TASK TO CARRY OUT
Your answer is to be every line of the material that includes the string "computer".

RAW DATA
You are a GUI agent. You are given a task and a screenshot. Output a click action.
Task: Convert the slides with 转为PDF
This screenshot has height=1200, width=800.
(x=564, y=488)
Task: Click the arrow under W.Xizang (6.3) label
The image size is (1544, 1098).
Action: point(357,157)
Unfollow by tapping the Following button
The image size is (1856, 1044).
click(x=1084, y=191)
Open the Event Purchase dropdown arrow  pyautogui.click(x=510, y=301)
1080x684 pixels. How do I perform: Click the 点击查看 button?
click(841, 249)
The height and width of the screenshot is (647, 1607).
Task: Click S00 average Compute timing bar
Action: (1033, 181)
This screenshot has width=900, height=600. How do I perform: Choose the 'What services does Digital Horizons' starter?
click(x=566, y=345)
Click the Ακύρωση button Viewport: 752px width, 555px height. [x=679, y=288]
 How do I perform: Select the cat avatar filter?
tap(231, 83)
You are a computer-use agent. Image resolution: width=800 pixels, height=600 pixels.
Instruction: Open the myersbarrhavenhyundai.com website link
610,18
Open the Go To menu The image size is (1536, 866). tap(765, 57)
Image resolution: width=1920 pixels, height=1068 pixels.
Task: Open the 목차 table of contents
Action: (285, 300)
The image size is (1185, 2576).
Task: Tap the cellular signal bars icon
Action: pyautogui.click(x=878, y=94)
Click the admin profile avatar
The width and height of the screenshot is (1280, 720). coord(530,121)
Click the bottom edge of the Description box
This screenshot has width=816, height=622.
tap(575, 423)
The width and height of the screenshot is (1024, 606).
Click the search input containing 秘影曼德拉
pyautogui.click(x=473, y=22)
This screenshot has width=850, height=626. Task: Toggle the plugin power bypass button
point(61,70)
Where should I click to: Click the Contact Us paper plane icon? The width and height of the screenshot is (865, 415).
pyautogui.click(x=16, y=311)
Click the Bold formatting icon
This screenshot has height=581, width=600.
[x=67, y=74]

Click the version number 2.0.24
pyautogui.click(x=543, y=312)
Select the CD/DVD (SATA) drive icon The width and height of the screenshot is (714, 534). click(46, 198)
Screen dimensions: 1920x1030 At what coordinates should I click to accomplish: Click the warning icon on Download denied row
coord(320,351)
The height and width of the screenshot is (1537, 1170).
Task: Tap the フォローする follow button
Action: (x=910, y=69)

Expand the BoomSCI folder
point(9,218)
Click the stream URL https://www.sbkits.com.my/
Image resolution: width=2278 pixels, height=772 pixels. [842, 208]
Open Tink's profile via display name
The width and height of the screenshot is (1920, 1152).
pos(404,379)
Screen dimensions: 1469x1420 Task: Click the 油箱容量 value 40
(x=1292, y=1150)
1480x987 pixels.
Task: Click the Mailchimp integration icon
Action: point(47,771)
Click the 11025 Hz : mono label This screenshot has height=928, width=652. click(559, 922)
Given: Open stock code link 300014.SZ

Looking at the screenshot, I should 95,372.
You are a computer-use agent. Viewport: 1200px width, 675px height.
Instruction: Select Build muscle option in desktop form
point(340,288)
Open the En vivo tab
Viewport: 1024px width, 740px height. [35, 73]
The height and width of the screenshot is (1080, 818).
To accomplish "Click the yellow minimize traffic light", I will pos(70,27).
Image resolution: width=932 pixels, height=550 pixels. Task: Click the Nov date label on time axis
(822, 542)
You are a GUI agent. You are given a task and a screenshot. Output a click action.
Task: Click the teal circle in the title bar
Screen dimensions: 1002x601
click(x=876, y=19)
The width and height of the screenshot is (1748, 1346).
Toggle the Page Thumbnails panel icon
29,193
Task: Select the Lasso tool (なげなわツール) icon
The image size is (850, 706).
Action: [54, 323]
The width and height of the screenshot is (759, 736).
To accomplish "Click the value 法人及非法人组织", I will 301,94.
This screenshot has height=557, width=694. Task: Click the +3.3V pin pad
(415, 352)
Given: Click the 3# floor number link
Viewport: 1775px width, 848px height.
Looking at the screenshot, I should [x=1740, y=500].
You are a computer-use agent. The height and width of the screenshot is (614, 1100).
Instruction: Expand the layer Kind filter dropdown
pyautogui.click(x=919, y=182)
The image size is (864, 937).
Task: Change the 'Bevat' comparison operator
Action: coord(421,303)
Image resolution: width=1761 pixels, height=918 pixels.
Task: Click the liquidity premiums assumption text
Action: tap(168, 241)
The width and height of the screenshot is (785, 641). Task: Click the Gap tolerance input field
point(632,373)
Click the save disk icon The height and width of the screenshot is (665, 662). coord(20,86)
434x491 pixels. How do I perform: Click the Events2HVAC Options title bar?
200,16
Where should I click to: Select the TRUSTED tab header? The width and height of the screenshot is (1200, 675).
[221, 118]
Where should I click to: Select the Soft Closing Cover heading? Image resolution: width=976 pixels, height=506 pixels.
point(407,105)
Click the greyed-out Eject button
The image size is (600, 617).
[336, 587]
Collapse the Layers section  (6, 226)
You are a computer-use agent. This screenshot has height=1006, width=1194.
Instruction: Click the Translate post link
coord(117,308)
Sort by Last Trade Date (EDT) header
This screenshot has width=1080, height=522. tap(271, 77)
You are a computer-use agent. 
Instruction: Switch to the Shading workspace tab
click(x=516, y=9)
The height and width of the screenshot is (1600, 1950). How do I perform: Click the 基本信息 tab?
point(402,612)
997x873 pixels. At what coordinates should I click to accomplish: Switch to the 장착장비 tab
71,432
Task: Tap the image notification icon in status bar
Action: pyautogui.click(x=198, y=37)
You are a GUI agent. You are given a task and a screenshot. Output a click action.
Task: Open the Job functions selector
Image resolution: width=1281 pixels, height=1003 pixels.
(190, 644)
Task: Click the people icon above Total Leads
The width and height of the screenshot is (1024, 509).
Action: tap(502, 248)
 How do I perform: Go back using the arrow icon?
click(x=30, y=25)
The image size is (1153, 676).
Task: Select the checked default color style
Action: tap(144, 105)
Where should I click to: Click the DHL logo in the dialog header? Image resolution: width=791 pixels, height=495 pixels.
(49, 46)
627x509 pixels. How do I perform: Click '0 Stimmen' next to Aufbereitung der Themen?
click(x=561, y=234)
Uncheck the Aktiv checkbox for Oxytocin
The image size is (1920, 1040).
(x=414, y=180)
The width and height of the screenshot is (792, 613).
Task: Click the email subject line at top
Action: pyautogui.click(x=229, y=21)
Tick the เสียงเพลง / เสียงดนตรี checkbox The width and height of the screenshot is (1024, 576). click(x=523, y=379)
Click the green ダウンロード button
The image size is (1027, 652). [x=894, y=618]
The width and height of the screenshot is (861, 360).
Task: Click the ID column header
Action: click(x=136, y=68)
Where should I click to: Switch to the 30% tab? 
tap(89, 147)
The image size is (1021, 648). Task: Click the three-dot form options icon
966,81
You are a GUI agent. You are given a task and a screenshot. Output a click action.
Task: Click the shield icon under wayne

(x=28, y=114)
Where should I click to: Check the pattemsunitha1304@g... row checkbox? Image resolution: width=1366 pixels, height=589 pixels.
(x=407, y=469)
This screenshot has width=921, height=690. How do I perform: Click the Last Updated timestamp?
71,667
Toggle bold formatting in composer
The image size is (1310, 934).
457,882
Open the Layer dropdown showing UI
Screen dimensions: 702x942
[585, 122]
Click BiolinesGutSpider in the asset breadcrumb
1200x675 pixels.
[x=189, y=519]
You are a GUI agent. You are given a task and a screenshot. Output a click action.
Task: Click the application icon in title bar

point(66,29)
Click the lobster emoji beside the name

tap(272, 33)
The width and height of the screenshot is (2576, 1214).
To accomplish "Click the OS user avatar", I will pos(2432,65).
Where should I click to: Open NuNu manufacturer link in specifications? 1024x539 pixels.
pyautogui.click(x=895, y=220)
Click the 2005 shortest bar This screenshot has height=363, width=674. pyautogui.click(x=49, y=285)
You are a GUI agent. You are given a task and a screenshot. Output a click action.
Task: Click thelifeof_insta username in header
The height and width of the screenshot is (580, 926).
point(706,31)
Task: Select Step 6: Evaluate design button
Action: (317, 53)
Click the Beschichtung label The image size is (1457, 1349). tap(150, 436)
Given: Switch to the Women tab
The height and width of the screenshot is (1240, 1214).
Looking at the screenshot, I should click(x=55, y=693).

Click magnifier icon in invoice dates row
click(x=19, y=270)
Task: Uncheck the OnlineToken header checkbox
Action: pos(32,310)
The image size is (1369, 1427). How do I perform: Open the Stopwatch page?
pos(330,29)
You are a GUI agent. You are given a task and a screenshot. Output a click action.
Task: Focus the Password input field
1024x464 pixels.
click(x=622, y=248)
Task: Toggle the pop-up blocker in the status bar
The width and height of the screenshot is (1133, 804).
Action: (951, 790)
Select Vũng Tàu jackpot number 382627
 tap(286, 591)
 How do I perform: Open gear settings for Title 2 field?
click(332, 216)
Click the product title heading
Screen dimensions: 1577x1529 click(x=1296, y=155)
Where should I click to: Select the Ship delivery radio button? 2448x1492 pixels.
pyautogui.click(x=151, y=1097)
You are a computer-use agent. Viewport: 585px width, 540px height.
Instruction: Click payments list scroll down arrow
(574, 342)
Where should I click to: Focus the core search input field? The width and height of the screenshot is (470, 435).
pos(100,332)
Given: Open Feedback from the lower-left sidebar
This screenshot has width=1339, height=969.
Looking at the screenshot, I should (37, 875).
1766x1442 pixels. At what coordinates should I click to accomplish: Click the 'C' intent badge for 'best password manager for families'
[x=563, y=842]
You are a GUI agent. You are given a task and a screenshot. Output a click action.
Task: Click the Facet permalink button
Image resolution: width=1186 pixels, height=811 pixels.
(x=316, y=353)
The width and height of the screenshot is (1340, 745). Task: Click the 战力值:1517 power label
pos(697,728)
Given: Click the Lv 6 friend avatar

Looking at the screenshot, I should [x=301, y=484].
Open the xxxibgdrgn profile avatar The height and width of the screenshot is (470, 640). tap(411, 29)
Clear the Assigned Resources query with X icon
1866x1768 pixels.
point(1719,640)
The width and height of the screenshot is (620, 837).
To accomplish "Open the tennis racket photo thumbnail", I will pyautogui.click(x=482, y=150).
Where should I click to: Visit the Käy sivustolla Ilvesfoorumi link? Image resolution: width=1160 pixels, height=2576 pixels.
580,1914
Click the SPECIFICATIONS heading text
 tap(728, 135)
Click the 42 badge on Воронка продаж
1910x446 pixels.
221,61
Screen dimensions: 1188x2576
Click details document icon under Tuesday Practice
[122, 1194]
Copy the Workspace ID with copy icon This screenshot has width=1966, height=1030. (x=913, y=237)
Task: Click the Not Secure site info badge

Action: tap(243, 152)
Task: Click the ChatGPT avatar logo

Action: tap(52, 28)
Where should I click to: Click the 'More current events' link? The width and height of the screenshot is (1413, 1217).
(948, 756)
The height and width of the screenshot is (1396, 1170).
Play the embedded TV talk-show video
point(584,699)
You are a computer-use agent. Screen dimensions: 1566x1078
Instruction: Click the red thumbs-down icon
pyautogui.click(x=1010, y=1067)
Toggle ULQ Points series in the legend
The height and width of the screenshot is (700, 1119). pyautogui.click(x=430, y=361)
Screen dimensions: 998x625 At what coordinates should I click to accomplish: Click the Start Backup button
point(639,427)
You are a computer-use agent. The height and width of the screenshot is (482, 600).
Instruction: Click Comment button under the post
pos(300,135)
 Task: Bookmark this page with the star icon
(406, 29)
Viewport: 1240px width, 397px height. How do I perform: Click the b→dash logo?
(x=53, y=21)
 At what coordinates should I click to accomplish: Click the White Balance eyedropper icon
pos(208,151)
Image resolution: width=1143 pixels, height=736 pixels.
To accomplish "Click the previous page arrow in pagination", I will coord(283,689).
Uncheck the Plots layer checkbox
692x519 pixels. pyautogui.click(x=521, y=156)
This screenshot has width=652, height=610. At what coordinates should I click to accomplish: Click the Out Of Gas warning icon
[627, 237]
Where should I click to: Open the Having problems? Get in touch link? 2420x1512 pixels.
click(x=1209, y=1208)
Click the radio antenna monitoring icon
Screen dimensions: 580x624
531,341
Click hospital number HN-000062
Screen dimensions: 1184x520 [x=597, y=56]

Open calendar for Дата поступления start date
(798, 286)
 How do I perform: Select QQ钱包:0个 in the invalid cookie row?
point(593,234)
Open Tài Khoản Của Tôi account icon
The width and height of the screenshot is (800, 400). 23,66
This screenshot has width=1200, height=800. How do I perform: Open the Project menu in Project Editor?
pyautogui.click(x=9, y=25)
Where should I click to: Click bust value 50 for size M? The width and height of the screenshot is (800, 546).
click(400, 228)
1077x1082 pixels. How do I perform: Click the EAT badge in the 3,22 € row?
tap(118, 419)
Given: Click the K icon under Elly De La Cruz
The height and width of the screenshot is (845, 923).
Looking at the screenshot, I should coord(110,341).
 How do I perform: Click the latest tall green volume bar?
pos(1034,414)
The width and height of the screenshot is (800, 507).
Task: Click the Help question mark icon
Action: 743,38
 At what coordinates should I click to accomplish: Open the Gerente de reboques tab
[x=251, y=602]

RESPONSE FOR THIS EXERCISE
You are a computer-use agent. Image resolution: width=800 pixels, height=600 pixels.
You are a computer-use agent. Viewport: 1200px width, 675px height.
You are a computer-use agent. The height and width of the screenshot is (614, 1100).
You are a computer-use agent. This screenshot has height=1006, width=1194.
You are a computer-use agent. 
You are a computer-use agent. Viewport: 585px width, 540px height.
You are a computer-use agent. Screen dimensions: 1566x1078
You are a computer-use agent. The height and width of the screenshot is (482, 600).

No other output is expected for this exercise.